- [TASK TO CARRY OUT] Transcribe each line of the material as it is, and drop any picture.
BEGIN RECORDS SHOWN
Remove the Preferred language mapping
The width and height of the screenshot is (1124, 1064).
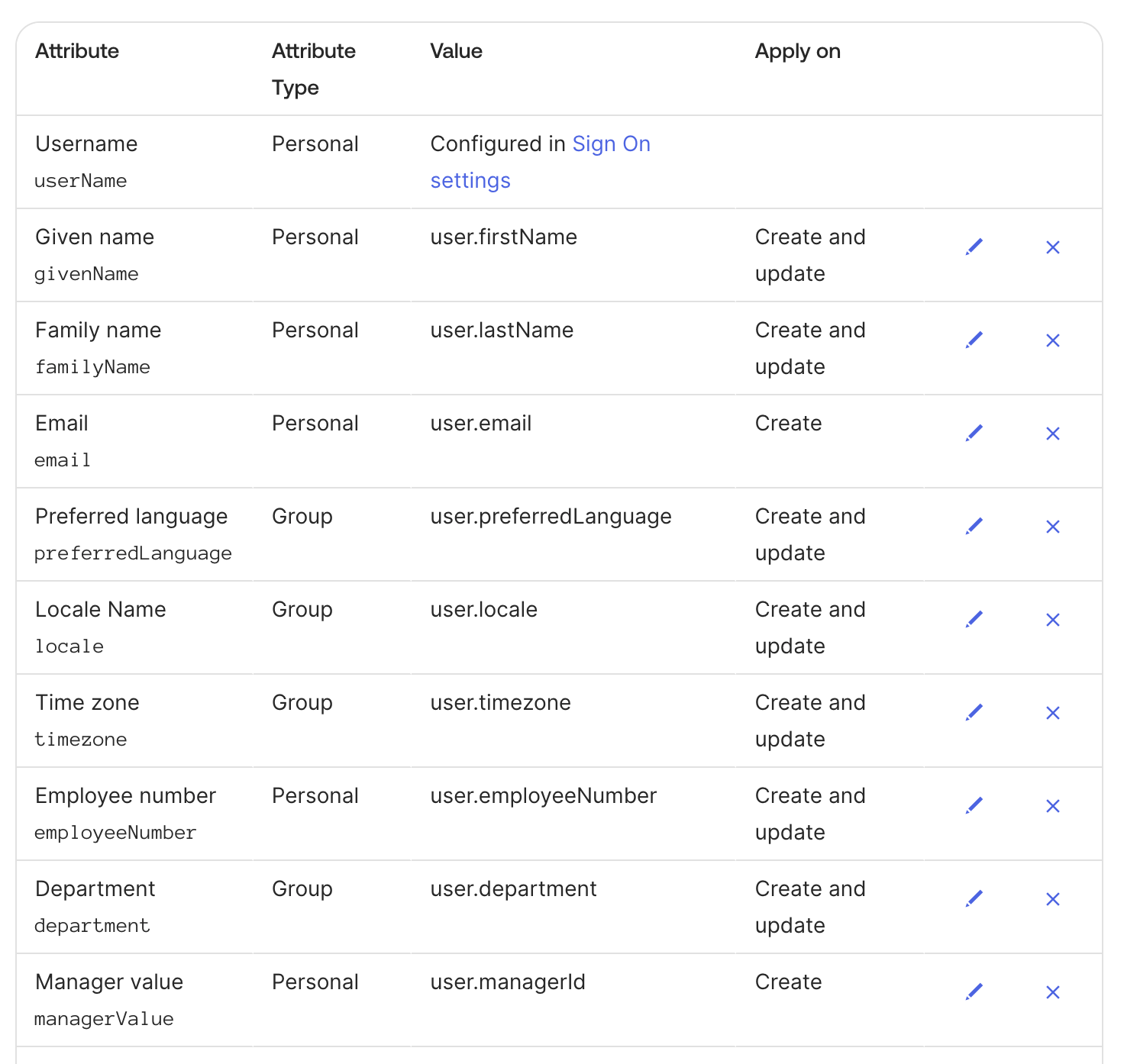(1052, 527)
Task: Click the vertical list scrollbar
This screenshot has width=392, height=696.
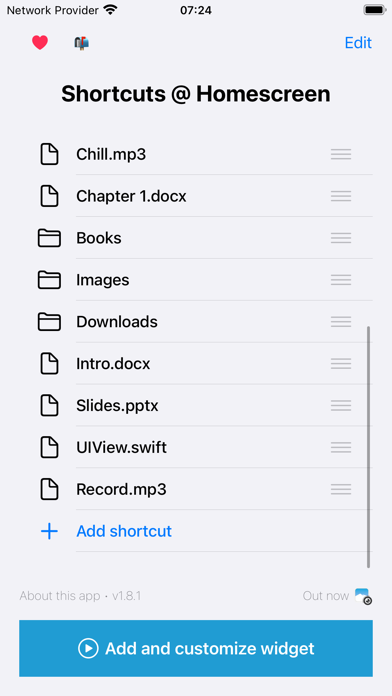Action: [368, 447]
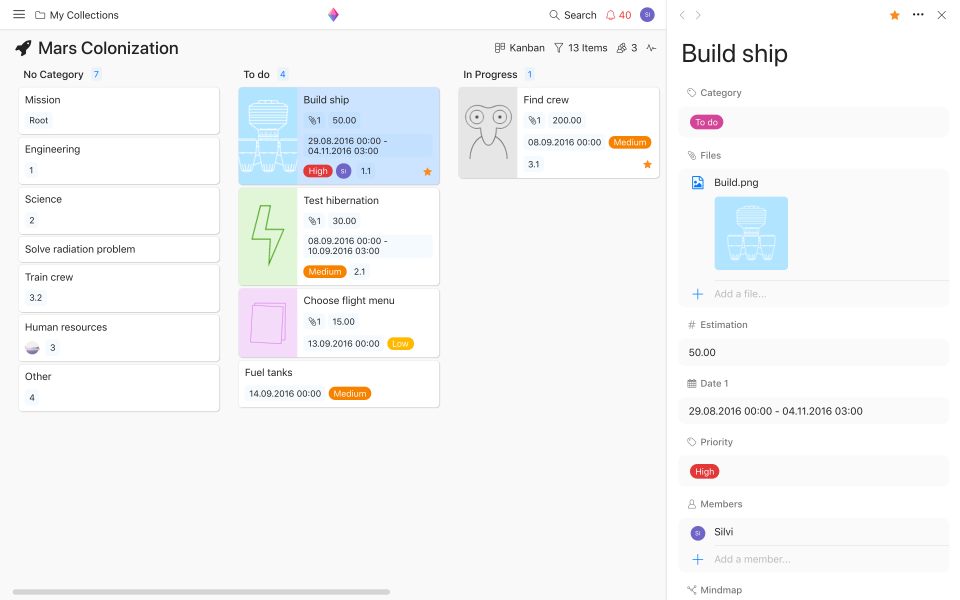Unstar the Find crew card
Image resolution: width=960 pixels, height=600 pixels.
pos(647,163)
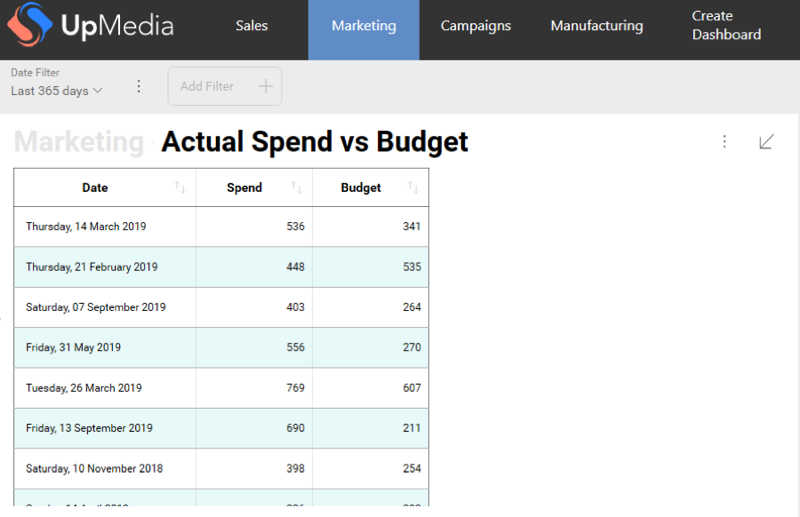Collapse the visualization with the diagonal arrow icon
The height and width of the screenshot is (517, 800).
(x=766, y=142)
END RECORDS SHOWN
- [EXERCISE SOLUTION]
Remove the Preferred language mapping
The width and height of the screenshot is (1124, 1064).
(1052, 527)
Task: Click the vertical list scrollbar
This screenshot has width=392, height=696.
Action: [368, 447]
Unstar the Find crew card
Image resolution: width=960 pixels, height=600 pixels.
pos(647,163)
Collapse the visualization with the diagonal arrow icon
The height and width of the screenshot is (517, 800).
(x=766, y=142)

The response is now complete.